Der erste Themenblock widmet sich der Frage der Beschäftigung mit Wahrnehmungsveränderungen in der kunsthistorischen Theorie und der Reaktion der Museen auf veränderte Rezeptionsgewohnheiten bei der Umsetzung von Inhalten.

Joachim Sauter gliedert in "Neue Medien in Museen und Ausstellungen" die multimedialen Anwendungen in vier "Formate" ("Interaktive Bildschirmanwendungen", "Interaktive Installationen", "Interaktive Environments" und "Interaktive Architektur") und erklärt diese mit Fallbeispielen.

 Eugen Blume erläutert in "Beuys digital" Möglichkeiten und Grenzen mittels neuer Medien dem Museumsbesucher die zum Verständnis der, auf komplexen konzeptionellen Ideen basierenden, Gegenwartskunst notwendige Hintergrundinformation zugänglich zu machen. Für das Werk von J. Beuys wurde dafür ein digitales Medien-Archiv gewählt.

 Bodo Brinkmann analysiert in "Das Kunstwerk als Benutzeroberfläche Ð Beispiele aus der musealen Praxis" CD-ROMs, Multimedia-Kioske in Museen, Internet-Auftritte von Museen und nur in digitaler Form existierende Kunstwerke. Dabei erarbeitet er Grundregeln für die optimale digitale Präsentation von Kunstwerken und ihrer Inhalte.

Margret Stuffmann widmet sich in "Das Kunstmuseum und seine neue Öffentlichkeit Gefahren und Möglichkeiten der Neuen Medien für die gegenwärtige Praxis" der Frage, ob und bis zu welchem Grad neue Technologien die traditionellen Ausstellungs- und Vermittlungsformen darin unterstützen können, den Besucher zu einer intensiven Auseinandersetzung mit dem Kunstwerk zu bringen. Sie schlägt vor, verstärkt auf die sinnlichen, emotionalen Qualitäten von Kunst zu bauen und neue Präsentations- und Vermittlungsformen in einem interdisziplinären Labor zu erarbeiten.

Der zweite Themenblock ist den Ergebnissen der Wahrnehmungs- und Hirnforschung zur Frage inwiefern sich die Wahrnehmung geändert hat, gewidmet.

Helmut Leder gibt in "Zur Psychologie der Rezeption moderner Kunst" einen historischen Überblick Über die empirische Ästhetik und stellt anschließend aktuelle Forschungsansätze vor. Dabei wird deutlich, dass ästhetisches Empfinden von Vertrautheit gepaart mit kunsthistorischem Grundwissen, welches es erst ermöglicht Bilder zu kategorisieren und zuzuordnen, bestimmt wird.

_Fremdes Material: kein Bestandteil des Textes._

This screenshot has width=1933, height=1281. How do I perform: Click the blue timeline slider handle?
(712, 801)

Rainer Bösel beschäftigt sich in "Aufmerksamkeitslenkung als pädagogische Strategie" aus psychologischer Sicht mit Aufmerksamkeit und ihrer Lenkung sowie den strategischen Hinweisen, die letztendlich zusammen mit Vorwissen einen Lernprozess ermöglichen.

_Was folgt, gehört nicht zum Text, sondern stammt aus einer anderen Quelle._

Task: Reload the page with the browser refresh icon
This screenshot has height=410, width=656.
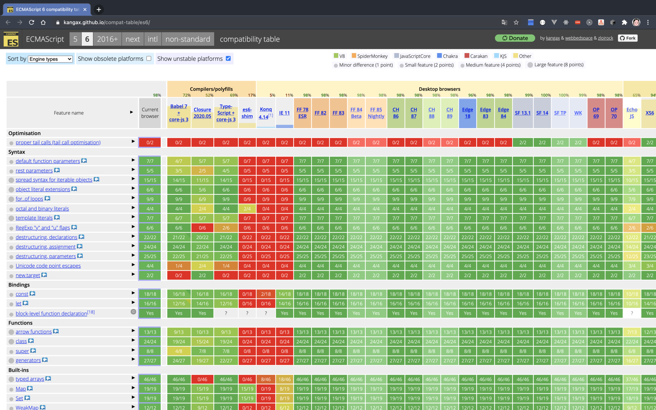Action: tap(31, 22)
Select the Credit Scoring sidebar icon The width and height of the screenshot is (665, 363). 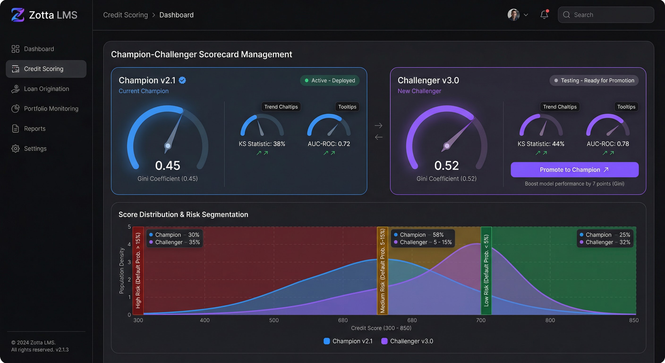(15, 69)
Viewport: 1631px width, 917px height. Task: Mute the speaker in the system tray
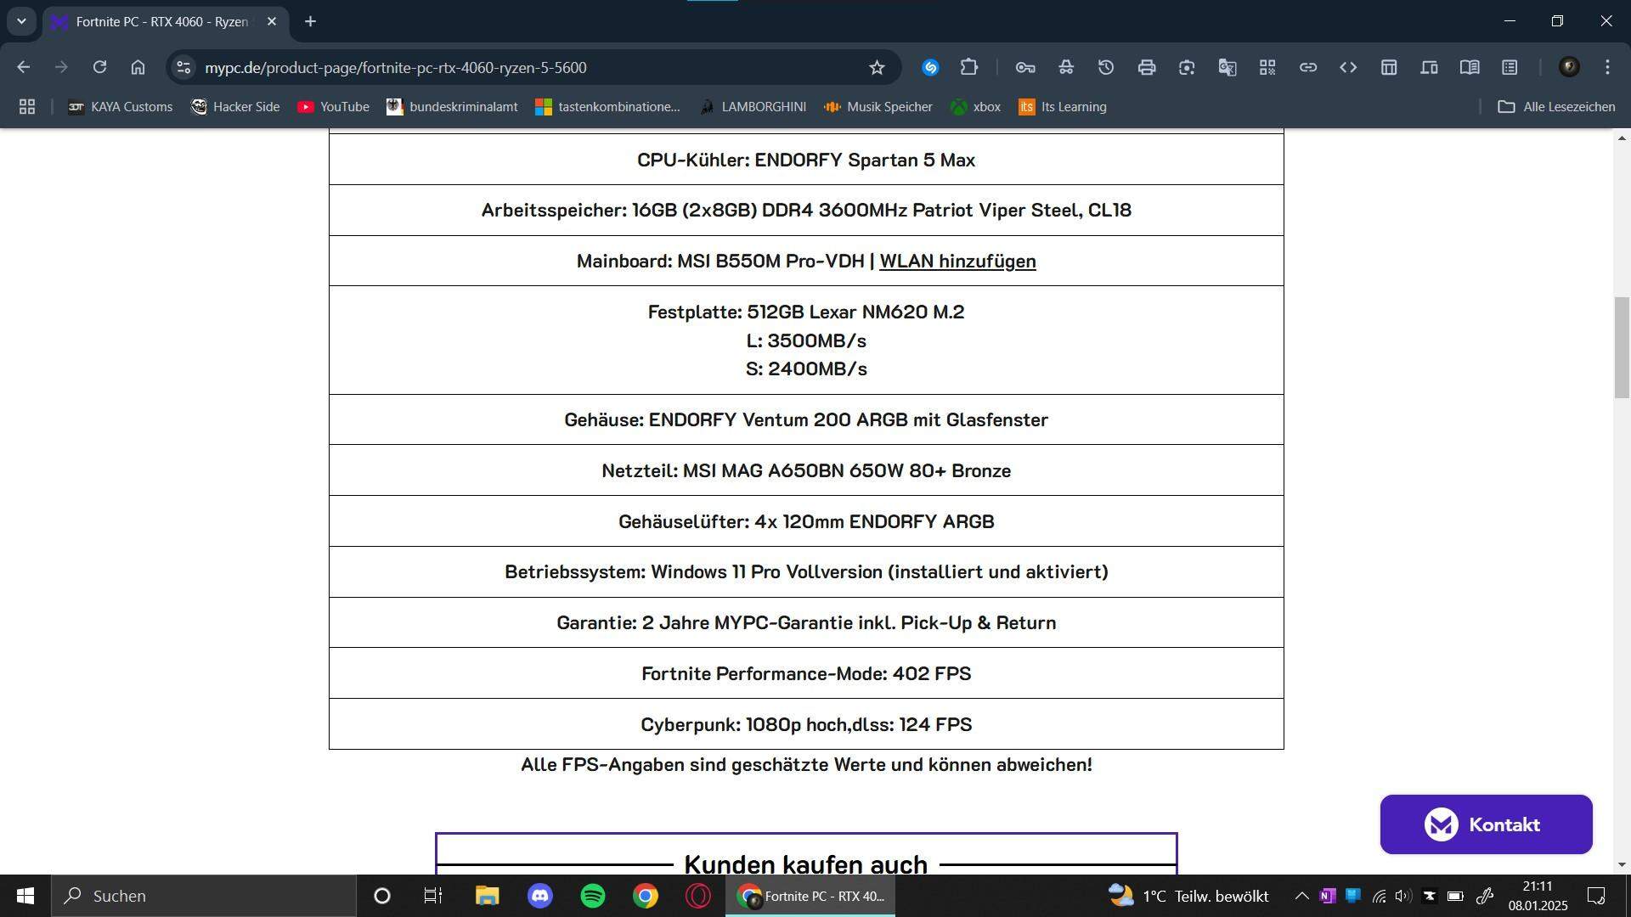coord(1402,896)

Semir Zeki stellt in "The Art of the Brain" die grundlegenden Funktionsweisen des Sehvorganges im Gehirn vor und untersucht die Beziehung zwischen den im Gehirn nach bestimmten Grundregeln ablaufenden Prozessen und der Funktion sowie Wahrnehmung von Kunst.

Wolf Singer gibt in "Das Bild im Kopf - aus neurobiologischer Perspektive" eine kurze Einführung in die neurobiologischen Grundlagen der Sinne, insbesondere des Sehsinns. Im Zuge dessen zeigt er, dass Wahrnehmung auf komplexe Konstruktionen und durch Vorwissen beeinflusste Interpretationsprozesse beruht.

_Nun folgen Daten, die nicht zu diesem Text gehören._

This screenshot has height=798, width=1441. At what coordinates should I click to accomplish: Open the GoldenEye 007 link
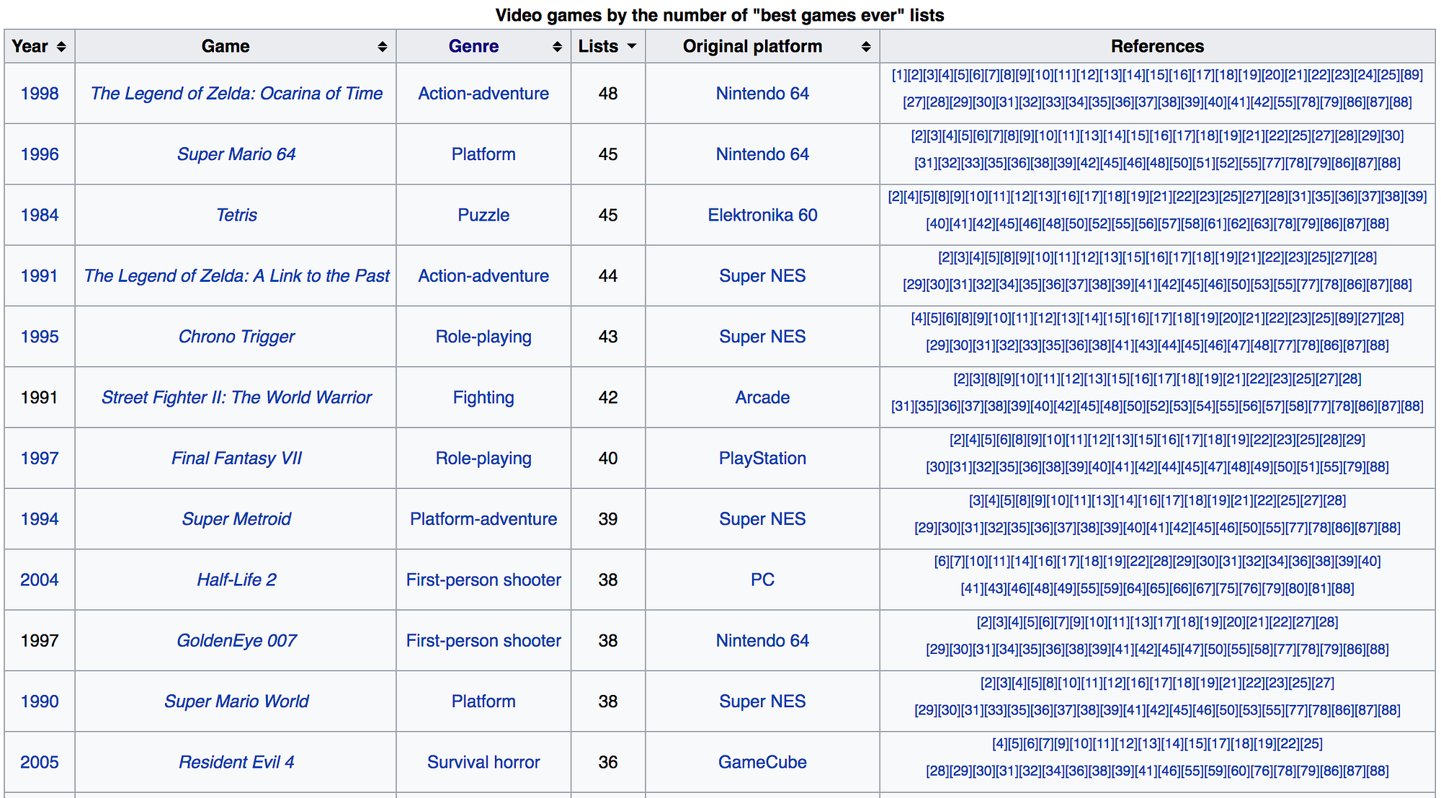click(236, 641)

Wertvolle Denkanstöße liefern jedoch nicht nur die Beiträge selbst, sondern auch die Grußworte und die kommentierte Zusammenfassung der Podiumsdiskussionen.

"Sichtweisen" hält einerseits den Stand der Dinge im Jahre 2003 fest und schafft andererseits in einer schnelllebigen Zeit Grundlagen, die auch 2005 noch Gültigkeit haben. Damit bietet das Buch dem Leser sowohl Basiswissen und Orientierung als auch Lösungsmöglichkeiten für die Bewältigung der Herausforderung neue Wege in der Kommunikation mit dem Museumsbesucher zu beschreiten. Sichtweisen" ist ein idealer Einstieg in einen Themenkreis, der in den kommenden Jahren noch an Brisanz gewinnen wird.